From the opening frames, Reeves plays Wick with a gravity that feels earned. He is slower, heavier, but never weaker. There’s a dignity to this version of the character — a sense that every step is a negotiation with pain, and every choice is sharpened by the knowledge that he’s running out of road. The film acknowledges that weight without melodrama. Wick’s silence, always meaningful, becomes the emotional spine of the narrative: a refusal to explain what the body already knows.
The supporting cast turns JOHN WICK: CHAPTER FOUR into a global tapestry of competing philosophies, loyalties, and codes. Donnie Yen’s Caine is the standout — a blind assassin whose elegance, humour, and deep sorrow create the richest character the series has introduced since the beginning. Yen plays him like a man who has made peace with doing terrible things but not with the reason he’s forced to do them. His scenes with Reeves have a generational weight, two legends communicating in glances and timing rather than words.
Hiroyuki Sanada’s Shimazu brings a quiet nobility; his Osaka Continental is a sanctuary under siege, framed with the reverence of a temple and the fragility of a memory. Rina Sawayama’s Akira, fiercely loyal and quietly furious, gives the film a pulsing emotional throughline that hints at futures and vengeance yet to come. Scott Adkins, buried under prosthetics, somehow delivers one of the series’ most entertaining villain turns — physical, grotesque, rhythmic, and weirdly magnetic.
And then there is Shamier Anderson’s Tracker (or Mr. Nobody), who slides into the film with a curiosity and moral ambiguity the series has never quite explored before. He treats Wick not as a legend or target, but as a problem he is studying. Their dynamic becomes a subtle meditation on value — who determines it, who preserves it, and who manipulates it.
The fight sequences, once again, redefine the language of modern action. The Berlin nightclub is a swirling inferno of bodies and water and brutality. The Arc de Triomphe sequence is staged with absurd audacity, a vehicular ballet of near-misses and bone-breaking impacts. But the pièce de résistance is the overhead shot in the abandoned house — a single-take glide across rooms as Wick wields a Dragon’s Breath shotgun, each blast illuminating the choreography like a lantern. It’s bravura filmmaking, but never empty. The geography is clear. The stakes are felt. The momentum is earned.

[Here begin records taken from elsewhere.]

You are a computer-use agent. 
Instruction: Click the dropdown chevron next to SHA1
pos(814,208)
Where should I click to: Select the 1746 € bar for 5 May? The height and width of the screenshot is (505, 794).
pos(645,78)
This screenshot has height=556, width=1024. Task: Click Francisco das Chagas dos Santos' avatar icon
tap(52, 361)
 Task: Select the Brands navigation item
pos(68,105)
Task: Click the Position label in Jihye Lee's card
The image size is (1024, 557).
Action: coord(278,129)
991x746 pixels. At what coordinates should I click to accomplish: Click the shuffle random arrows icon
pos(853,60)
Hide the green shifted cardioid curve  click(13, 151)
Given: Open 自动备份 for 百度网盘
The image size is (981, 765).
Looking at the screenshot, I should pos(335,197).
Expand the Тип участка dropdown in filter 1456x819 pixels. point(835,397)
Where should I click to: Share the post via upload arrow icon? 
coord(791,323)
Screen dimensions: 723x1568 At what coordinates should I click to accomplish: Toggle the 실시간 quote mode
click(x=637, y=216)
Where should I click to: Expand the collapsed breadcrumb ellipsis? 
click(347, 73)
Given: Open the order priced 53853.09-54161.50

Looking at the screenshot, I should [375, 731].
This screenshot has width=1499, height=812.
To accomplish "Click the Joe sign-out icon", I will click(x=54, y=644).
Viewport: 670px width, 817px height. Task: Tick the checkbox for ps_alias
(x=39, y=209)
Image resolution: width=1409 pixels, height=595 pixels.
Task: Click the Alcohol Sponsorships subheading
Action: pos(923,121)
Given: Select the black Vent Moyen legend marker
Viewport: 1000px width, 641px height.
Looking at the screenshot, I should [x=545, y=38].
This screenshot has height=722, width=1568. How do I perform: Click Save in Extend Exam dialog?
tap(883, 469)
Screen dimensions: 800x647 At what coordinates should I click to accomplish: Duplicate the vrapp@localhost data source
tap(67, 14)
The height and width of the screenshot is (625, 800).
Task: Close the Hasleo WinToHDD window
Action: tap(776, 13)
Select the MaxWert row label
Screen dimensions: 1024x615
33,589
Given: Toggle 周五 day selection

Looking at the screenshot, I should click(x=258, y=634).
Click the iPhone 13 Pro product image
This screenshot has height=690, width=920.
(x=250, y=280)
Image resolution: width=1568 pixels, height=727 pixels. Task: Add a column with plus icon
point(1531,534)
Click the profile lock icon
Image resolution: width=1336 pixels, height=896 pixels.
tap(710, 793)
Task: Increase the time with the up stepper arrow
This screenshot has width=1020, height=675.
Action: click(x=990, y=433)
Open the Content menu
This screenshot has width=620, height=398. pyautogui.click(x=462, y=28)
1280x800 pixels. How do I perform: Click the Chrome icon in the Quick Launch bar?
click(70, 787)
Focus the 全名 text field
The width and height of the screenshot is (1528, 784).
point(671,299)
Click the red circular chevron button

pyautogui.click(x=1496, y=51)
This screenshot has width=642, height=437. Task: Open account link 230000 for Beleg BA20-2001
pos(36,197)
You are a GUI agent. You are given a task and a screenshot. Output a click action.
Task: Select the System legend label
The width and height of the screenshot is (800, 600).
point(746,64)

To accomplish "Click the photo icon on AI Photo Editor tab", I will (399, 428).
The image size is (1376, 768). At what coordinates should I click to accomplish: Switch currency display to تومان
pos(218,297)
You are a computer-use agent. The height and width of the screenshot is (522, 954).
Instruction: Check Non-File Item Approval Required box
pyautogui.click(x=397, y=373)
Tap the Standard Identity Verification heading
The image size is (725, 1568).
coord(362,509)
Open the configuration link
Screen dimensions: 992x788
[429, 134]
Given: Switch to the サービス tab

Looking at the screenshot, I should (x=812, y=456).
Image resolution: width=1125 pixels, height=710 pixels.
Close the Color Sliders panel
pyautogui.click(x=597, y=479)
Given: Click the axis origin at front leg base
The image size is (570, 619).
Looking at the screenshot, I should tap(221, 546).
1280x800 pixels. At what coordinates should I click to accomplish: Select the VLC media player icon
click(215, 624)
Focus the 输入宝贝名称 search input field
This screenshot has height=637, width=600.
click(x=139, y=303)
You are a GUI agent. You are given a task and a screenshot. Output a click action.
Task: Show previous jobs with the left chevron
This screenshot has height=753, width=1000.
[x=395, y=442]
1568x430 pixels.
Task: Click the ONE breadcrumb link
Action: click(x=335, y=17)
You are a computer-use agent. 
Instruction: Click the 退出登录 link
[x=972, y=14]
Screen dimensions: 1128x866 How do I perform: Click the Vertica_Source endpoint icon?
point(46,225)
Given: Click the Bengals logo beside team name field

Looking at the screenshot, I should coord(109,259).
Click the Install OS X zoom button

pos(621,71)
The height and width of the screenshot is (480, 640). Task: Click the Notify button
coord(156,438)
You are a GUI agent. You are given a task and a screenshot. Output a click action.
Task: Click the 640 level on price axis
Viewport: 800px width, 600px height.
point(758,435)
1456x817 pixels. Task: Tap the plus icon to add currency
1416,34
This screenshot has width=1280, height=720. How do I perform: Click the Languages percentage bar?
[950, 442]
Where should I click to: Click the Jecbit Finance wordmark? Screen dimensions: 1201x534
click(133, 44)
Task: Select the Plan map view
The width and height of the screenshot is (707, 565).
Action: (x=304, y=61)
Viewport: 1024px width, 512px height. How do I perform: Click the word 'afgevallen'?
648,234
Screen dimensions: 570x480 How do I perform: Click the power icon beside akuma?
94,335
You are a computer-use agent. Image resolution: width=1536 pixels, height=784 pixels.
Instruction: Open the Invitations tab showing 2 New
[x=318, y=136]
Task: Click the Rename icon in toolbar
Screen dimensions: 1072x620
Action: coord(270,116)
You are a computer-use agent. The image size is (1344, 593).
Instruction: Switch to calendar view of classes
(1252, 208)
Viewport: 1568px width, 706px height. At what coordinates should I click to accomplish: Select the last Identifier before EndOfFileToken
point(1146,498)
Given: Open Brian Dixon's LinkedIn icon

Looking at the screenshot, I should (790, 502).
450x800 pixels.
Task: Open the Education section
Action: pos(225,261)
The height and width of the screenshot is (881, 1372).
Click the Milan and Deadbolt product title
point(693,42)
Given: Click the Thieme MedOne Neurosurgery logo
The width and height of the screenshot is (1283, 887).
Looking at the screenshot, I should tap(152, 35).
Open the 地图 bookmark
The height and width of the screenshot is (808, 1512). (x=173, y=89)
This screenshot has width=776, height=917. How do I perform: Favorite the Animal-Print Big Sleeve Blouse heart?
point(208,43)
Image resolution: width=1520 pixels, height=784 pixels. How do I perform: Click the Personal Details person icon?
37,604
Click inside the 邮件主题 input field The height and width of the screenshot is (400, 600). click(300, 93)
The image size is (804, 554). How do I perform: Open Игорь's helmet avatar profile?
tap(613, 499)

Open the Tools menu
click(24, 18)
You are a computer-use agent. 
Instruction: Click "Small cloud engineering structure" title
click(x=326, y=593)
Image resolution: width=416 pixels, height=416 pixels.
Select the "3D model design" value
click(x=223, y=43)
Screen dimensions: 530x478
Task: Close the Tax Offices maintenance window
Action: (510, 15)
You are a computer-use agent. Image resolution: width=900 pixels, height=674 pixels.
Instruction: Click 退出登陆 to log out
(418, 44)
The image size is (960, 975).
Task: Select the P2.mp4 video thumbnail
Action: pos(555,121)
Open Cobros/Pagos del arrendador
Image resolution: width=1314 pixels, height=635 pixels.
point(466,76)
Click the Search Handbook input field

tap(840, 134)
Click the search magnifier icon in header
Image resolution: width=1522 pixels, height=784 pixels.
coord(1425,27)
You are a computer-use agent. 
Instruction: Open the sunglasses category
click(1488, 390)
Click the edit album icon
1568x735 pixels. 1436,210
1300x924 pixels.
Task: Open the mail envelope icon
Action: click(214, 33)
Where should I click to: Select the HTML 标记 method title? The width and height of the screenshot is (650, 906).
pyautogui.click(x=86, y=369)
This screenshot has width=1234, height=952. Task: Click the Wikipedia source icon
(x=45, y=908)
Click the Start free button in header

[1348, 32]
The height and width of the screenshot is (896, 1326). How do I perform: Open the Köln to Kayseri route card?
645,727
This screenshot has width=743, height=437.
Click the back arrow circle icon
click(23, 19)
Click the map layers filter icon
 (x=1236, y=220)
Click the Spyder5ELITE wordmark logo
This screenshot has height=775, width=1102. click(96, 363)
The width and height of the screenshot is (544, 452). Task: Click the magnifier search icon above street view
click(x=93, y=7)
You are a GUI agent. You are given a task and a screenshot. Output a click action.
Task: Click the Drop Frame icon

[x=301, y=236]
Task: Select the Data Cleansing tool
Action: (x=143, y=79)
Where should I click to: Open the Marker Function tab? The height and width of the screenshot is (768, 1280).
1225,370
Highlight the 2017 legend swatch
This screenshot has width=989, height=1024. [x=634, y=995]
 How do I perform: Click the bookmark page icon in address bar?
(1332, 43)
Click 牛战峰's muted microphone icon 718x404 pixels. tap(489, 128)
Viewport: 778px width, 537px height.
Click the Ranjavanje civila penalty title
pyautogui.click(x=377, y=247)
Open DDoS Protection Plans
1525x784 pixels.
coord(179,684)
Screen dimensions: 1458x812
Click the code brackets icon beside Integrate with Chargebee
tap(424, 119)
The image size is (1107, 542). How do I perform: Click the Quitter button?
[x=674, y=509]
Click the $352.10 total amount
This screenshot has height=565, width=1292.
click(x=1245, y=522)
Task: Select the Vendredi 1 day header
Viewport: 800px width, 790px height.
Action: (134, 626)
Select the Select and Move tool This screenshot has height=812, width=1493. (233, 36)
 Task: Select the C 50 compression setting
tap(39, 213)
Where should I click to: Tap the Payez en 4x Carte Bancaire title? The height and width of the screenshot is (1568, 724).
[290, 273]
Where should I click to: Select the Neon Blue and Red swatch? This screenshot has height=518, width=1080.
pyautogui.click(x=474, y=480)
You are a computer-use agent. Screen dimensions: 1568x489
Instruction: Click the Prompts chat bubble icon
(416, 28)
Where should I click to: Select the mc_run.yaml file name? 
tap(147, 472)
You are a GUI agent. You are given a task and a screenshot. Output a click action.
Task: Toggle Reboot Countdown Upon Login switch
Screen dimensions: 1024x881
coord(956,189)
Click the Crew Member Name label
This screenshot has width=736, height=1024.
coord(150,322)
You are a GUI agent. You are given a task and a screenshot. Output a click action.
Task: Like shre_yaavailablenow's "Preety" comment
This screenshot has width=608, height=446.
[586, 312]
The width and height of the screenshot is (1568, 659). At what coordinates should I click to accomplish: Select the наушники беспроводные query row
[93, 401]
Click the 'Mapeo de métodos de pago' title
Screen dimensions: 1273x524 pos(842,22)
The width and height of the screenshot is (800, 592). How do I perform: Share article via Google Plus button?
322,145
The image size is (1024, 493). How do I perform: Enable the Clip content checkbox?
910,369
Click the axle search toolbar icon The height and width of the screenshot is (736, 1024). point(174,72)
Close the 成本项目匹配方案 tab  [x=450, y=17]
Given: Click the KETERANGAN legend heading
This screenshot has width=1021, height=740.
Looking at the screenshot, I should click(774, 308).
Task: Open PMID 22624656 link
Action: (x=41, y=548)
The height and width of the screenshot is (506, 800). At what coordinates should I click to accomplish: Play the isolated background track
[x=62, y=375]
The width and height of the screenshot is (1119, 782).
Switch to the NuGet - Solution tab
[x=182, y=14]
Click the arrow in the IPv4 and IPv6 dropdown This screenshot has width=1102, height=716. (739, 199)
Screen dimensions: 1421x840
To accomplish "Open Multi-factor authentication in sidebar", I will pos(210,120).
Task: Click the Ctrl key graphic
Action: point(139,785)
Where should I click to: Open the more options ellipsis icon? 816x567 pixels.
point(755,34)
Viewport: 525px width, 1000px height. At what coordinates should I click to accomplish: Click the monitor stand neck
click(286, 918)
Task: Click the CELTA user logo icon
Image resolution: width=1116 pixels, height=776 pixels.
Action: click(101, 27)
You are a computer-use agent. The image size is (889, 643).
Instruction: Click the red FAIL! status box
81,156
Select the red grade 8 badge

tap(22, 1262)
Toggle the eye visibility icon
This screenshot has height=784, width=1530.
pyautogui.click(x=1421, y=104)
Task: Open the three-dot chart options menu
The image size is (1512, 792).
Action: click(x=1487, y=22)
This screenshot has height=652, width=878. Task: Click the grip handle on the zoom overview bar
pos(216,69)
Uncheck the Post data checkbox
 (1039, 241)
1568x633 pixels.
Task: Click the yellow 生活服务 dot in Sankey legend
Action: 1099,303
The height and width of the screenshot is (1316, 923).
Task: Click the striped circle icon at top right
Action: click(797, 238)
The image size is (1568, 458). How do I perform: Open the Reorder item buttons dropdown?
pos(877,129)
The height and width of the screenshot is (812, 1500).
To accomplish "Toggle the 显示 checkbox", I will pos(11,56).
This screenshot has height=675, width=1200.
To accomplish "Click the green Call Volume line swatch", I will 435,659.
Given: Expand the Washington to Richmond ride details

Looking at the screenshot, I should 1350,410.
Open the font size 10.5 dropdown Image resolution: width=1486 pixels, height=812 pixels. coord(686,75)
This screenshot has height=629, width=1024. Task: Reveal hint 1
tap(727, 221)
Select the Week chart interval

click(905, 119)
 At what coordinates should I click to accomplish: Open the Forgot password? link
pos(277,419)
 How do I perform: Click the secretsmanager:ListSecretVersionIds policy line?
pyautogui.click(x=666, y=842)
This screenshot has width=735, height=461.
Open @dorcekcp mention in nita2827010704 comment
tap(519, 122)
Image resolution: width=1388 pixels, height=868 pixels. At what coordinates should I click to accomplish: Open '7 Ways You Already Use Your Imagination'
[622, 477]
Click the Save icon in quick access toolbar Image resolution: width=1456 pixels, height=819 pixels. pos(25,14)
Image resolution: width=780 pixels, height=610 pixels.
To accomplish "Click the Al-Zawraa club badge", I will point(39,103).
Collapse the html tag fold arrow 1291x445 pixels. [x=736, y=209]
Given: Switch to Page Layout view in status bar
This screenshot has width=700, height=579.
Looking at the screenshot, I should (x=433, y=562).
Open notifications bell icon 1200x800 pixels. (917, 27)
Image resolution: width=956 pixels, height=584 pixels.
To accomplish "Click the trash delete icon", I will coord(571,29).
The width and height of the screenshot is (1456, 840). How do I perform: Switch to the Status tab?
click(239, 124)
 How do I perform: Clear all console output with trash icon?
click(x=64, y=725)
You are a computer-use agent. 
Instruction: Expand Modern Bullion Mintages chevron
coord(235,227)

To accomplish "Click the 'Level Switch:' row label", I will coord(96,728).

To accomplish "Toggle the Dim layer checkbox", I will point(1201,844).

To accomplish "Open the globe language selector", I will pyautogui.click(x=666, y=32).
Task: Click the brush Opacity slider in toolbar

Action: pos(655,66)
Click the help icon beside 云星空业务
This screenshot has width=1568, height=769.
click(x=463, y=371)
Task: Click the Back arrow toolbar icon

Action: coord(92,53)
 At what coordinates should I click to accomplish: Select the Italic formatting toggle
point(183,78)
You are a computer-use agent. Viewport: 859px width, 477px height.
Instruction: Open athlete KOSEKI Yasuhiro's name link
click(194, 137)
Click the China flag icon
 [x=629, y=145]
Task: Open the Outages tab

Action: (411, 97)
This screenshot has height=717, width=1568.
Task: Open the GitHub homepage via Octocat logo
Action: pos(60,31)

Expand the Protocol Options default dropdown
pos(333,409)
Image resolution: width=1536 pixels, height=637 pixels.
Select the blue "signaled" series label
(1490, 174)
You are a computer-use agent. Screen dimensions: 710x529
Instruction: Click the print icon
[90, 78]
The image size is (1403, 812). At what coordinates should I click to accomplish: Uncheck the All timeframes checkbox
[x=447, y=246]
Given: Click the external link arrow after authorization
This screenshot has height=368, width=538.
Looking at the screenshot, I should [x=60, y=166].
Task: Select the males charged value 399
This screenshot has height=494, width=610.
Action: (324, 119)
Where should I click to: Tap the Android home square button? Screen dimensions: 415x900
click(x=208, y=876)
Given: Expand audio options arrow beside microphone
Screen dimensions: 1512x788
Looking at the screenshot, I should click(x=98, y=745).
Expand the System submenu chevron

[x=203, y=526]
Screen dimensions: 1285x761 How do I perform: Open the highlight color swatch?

What distinguishes JOHN WICK: CHAPTER FOUR is how it balances maximalist spectacle with genuine introspection. For the first time since the series began, Wick is given space to contemplate something other than survival. The duel at sunrise — classical, methodical, stripped of noise — becomes a reclamation of agency. A man choosing his final act rather than being shoved into another cycle of enforced loyalty.
The final scenes, quiet and sincere, give the series an ending rooted not in body counts but in dignity. Wick’s last gesture isn’t violent. It’s human. And the film trusts us enough to sit with that without undercutting it.
JOHN WICK: CHAPTER FOUR is the culmination of a decade-long experiment in action filmmaking — grand, muscular, emotionally resonant, and visually operatic. It honours what came before while daring to leave the audience with stillness instead of shock.
A masterwork of physical cinema. A farewell with weight. A myth allowed to die a man.